Some early signs that your EHR is working as hoped
■ A practical look at information technology issues and usage
Within three months of going live with his electronic health record system in 2008, Mark Wyse, MD, knew that it was going to be a success. Dr. Wyse, a family physician with Family Practice Specialists in Phoenix, had increased his appointment schedule back up to pre-implementation levels and had become so efficient that he could open up the schedule even more.
That experience was a stark contrast to the one the practice had several years earlier when it adopted a different EHR. Practice administrator Carolyn Russell said that in the time it took Dr. Wyse to realize the second implementation had been a success, she realized the last one had been a disaster. She said features that were selling points turned out not to work, and it didn’t integrate with the practice’s billing system as promised.
Like most practices adopting new technology, there was trepidation — and even some grumbling — both times Family Practice Specialists adopted a new system. But through the complaints, a practice usually can tell pretty quickly whether the griping is the routine kind caused from change or indicative of an implementation gone wrong.
Each practice adopts an EHR for its own reasons. Along with those reasons should come goals that the practice plans to meet with the help of the EHR, said Carol Slone, RN, principal adviser with the Naperville, Ill.-based consulting firm Impact Advisors.

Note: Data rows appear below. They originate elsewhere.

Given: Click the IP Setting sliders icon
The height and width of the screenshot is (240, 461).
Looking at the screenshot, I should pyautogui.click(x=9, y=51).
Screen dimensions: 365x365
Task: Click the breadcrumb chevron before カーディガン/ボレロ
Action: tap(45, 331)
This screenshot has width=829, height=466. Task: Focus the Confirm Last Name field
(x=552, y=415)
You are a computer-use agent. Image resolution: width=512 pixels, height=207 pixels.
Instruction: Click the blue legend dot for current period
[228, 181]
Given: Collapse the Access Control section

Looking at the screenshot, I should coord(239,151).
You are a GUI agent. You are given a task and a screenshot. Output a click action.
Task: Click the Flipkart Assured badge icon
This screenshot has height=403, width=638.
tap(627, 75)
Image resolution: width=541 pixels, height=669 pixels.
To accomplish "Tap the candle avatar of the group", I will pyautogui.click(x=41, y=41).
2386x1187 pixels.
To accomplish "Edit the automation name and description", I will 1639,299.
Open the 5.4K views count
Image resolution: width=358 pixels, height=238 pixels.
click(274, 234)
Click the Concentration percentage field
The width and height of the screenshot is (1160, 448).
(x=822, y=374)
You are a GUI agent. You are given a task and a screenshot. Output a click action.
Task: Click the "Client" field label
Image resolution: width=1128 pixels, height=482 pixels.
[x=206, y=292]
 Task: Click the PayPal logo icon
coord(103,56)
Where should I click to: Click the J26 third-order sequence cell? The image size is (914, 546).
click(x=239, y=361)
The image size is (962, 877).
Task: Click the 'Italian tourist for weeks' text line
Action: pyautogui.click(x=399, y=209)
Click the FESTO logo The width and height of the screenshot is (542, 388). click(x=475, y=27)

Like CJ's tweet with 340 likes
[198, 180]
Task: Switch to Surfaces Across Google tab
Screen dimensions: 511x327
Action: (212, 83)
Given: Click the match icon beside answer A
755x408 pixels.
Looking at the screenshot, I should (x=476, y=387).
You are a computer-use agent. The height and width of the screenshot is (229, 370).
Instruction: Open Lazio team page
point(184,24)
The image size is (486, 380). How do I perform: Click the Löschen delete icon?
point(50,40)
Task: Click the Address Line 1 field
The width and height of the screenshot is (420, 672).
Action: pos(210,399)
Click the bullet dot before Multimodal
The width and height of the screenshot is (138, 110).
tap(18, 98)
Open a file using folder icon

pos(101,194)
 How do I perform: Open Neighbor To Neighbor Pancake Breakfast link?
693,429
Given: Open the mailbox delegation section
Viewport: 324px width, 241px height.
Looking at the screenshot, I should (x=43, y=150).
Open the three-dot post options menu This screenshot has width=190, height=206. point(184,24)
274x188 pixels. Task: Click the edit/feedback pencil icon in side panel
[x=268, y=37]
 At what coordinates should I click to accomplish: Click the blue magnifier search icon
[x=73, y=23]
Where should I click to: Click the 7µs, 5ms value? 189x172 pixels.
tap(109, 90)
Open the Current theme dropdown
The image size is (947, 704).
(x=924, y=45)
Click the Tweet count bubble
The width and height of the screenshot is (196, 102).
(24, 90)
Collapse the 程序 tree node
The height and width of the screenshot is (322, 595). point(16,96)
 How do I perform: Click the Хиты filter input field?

“Success means different things to different people, and if you don’t define it, someone else will define it for you,” she said.
Slone said setting goals, such as reaching pre-adoption baselines by a particular date, can keep employees and physicians focused and give early evidence of whether a new system is working. Here are typical goals practices can set and evaluate:
Better documentation. General surgeon Reavis Eubanks, MD, a solo physician in Asheville, N.C., said he wanted to reduce the number of rejected claims that cost his practice time and money to resolve. He thought an EHR would improve his documentation and result in cleaner claims.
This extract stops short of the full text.